§ **Your assignment**: In the data below, the answer is the run of lines from the line containing "Where should I click to: Open the viewport" through the line containing "Given: Open the Google Maps Terms link", both included; print it exactly and nothing else.

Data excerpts
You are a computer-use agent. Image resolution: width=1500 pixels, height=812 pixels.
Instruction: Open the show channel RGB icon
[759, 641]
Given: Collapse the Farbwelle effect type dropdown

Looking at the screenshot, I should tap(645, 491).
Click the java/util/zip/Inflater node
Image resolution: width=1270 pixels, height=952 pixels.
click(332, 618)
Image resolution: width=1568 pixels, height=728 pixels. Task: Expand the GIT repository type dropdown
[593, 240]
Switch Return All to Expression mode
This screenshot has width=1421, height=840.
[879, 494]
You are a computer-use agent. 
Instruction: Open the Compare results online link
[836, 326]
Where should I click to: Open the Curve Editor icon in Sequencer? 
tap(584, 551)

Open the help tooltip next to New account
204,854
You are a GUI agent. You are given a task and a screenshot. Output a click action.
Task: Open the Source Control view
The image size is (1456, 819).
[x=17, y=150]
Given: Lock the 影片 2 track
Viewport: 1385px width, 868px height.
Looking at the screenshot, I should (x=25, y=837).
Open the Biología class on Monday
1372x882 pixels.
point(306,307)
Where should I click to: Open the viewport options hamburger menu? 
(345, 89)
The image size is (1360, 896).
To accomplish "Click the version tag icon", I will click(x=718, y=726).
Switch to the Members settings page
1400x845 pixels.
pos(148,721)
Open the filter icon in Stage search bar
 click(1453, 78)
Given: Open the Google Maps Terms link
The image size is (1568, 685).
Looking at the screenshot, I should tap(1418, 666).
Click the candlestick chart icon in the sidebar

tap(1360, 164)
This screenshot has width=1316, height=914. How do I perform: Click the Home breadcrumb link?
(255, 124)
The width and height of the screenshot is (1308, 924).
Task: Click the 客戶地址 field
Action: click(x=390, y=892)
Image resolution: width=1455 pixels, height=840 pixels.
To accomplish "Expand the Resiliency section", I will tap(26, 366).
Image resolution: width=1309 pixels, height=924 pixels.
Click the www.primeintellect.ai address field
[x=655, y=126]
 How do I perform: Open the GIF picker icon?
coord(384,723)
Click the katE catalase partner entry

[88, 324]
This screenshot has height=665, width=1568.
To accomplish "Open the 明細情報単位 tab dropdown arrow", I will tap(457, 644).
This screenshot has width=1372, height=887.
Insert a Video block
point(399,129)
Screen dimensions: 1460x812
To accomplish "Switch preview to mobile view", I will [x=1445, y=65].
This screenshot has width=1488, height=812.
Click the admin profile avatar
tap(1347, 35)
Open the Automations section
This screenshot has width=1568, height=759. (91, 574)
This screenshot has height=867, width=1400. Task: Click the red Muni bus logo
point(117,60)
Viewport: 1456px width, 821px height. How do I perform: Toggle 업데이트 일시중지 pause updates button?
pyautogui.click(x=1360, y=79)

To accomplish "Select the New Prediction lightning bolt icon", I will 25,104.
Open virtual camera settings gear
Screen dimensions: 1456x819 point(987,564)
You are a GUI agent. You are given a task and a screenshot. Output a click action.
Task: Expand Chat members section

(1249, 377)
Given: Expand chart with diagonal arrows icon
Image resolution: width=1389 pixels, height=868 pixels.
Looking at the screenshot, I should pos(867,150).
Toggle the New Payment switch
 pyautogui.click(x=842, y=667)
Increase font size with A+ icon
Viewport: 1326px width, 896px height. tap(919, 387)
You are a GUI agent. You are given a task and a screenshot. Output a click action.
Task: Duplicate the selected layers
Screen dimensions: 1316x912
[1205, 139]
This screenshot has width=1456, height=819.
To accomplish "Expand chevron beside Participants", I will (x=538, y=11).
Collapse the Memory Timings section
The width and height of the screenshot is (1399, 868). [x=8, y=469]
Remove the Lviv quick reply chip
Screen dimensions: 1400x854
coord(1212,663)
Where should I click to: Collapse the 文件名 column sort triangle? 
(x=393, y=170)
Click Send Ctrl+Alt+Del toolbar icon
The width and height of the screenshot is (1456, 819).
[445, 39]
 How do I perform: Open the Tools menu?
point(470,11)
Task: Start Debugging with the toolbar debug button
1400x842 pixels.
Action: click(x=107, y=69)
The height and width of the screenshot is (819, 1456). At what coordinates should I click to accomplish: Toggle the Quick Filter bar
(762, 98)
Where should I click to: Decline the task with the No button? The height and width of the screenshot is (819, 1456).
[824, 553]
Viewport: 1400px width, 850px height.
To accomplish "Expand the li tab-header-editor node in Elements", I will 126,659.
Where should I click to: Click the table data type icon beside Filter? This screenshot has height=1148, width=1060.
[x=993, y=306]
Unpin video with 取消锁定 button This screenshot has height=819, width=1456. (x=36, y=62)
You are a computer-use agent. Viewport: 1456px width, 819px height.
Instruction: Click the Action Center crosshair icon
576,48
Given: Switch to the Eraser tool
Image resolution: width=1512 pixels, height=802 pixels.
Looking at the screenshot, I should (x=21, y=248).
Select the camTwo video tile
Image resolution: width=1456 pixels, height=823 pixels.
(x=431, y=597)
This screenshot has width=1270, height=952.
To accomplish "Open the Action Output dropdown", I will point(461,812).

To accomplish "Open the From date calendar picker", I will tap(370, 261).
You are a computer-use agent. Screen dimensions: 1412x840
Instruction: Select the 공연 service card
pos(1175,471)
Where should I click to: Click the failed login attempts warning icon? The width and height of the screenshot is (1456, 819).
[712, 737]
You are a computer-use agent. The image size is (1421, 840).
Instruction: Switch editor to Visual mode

§ **Response**:
Where should I click to: Open the viewport options hamburger menu? 
(345, 89)
The image size is (1360, 896).
To accomplish "Click the version tag icon", I will click(x=718, y=726).
Switch to the Members settings page
1400x845 pixels.
pos(148,721)
Open the filter icon in Stage search bar
 click(1453, 78)
Given: Open the Google Maps Terms link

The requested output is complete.